Medienthemen in der Diskussion

„Faszination Medien“ heißt die multimediale und interaktive Lern-DVD, die von Medienpädagogen gemeinsam mit der Freiwilligen Selbstkontrolle Fernsehen und in Zusammenarbeit mit der Filmuniversität Babelsberg Konrad Wolf entwickelt wurde, und künftig im schulischen Alltag ab der 7. Klasse, in der Freizeitarbeit, aber auch in Familien genutzt werden kann. Sie soll, selbst ein mit technischen Mitteln aufbereitetes Produkt, die Auseinandersetzung mit allen aktuellen medialen Erscheinungsformen erleichtern, von Reality-TV bis zu Online-Communities.

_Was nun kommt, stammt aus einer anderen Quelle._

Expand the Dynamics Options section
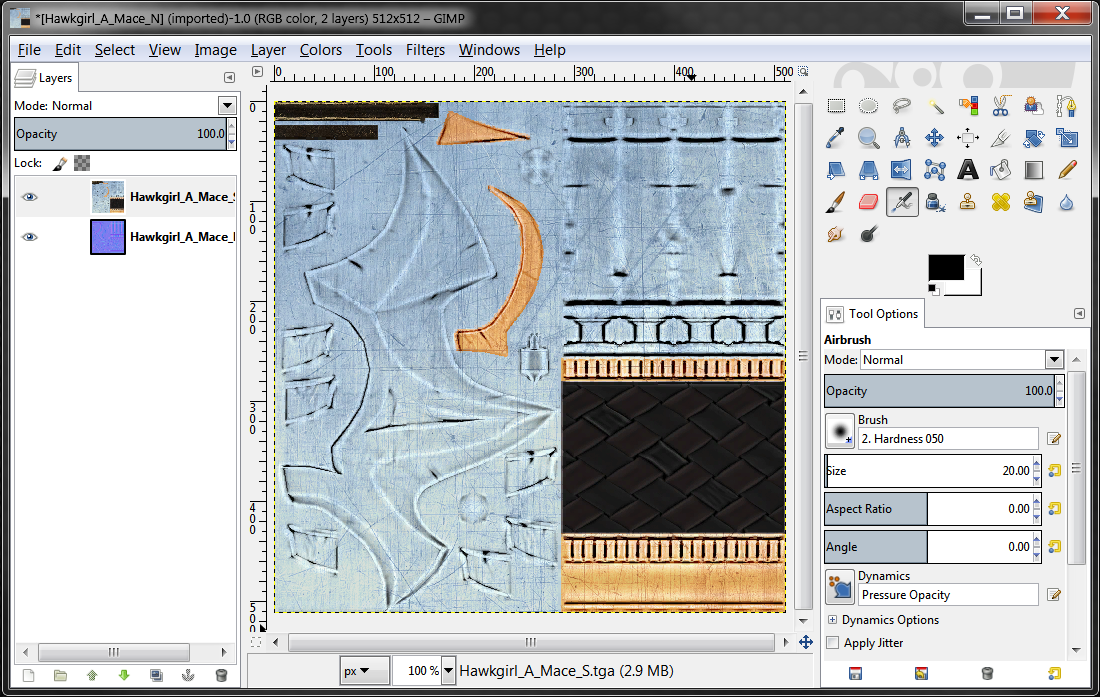 click(832, 620)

Außerdem werden virulente Medienthemen, zu denen jeder eine Haltung finden muss, Sexualität und Intimität etwa, oder Fremd- und Selbstinszenierung im Netz, aufbereitet und zur Diskussion gestellt, unter anderem durch Filmbeispiele, Texte und Video-Interviews mit Medien-Experten, Mediennutzenden, Medien-Forschenden und Medien-Stars.

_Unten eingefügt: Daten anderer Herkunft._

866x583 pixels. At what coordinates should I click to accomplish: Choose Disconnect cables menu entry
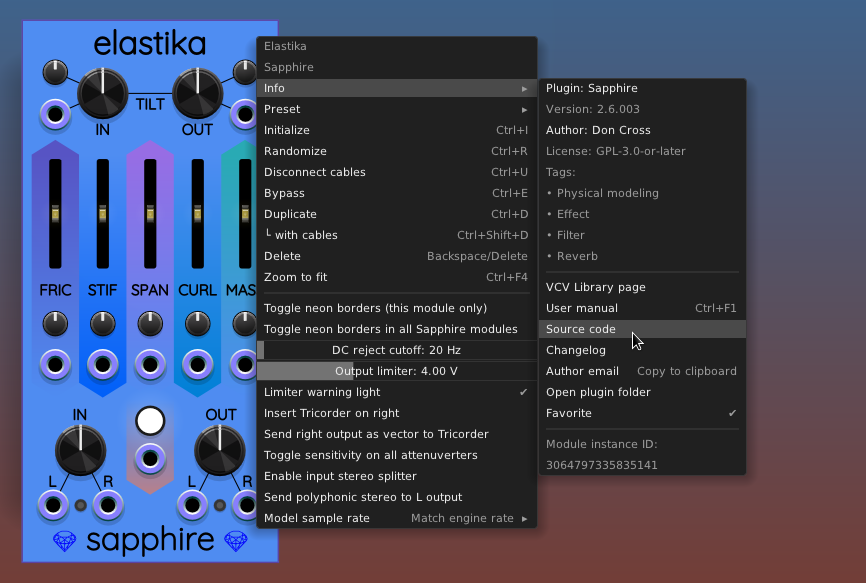click(x=396, y=172)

Neben vielen anderen Prominenten haben der Filmemacher Lars Kraume, der Blogger Sascha Lobo und die Moderatorin Caren Miosga bei dem Projekt mitgewirkt. Es soll, so die Verantwortlichen, weil inzwischen für jeden Menschen eine tiefgreifende Medienkompetenz notwendig ist, grundsätzliches Wissen darüber vermitteln, aber auch die Kritikfähigkeit und „ein Reflektieren des eigenen Umgangs mit Medien“ befördern.

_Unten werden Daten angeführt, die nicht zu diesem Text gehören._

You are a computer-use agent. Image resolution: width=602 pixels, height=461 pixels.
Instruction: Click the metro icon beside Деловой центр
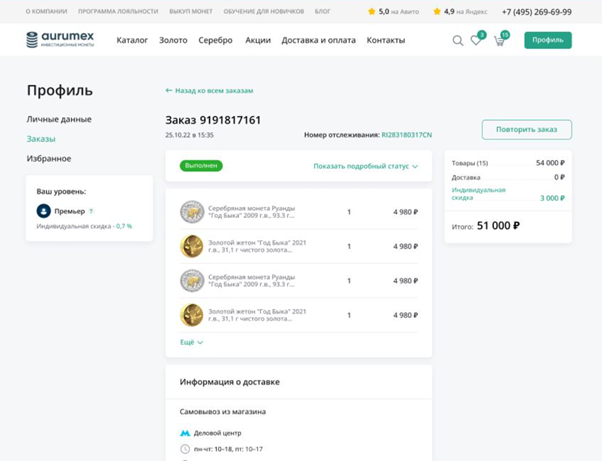(x=185, y=433)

Gedanken über die Privatheit

Das ist durchaus als Anstiftung zum gesellschaftlichen Diskurs gedacht, sowie als Möglichkeit, die Mechanismen der eigenen Mediennutzung zu verstehen und zu überprüfen. „Kinder und Jugendliche sollten erkennen, wie Medien den individuellen Alltag und die Gesellschaft mit beeinflussen“, erklärt die an „Faszination Medien“ beteiligte Wissenschaftlerin Brigitte Zeitmann dazu. Sich rechtzeitig eigene Gedanken darüber zu machen, was zum Beispiel Privatheit bedeutet, wie viel Öffentlichkeit man für sein eigenes Leben zulassen möchte, wo Anstandsgrenzen auch im virtuellen Miteinander gelten, kann ja inzwischen schon für 13-Jährige, die Bikinifotos von sich posten möchten, oder einen Klassenkameraden durch bösartige Kommentare mobben, von lebenslanger Bedeutung sein. Und unter Umständen ebenso für deren Eltern, die auch für sie neue Foren wie Facebook teilweise aus Unverständnis dazu nutzen, sich permanent zum Hanswurst zu machen.

Eine große Bedeutung wurde von den Machern auch der Beschäftigung mit Gewalt in den Medien beigemessen. Geht es gerade bei Jungs um Angstlust oder den Reiz des Verbotenen, wenn sie in manchen Computerspielen im Sekundentakt virtuell töten? Welche Rolle spielt die Ästhetik der Gewaltszenen in Kinofilmen und TV-Serien für die immer weiter ansteigende Faszination, die sie auf ein bestimmtes Publikum ausüben? Und welche Auswirkungen hat das auf ihr Leben?

Die zahlreichen Experten aus verschiedenen Institutionen und Bereichen geben hier keine schnellen Antworten, und sprechen keine Verbote aus. Stattdessen versuchen sie, durch Aufklärung bei den jungen Menschen ein einigermaßen selbstbestimmtes Handeln inmitten der uns umgebenden Datenflut zu fördern. Nachahmer dringend gesucht!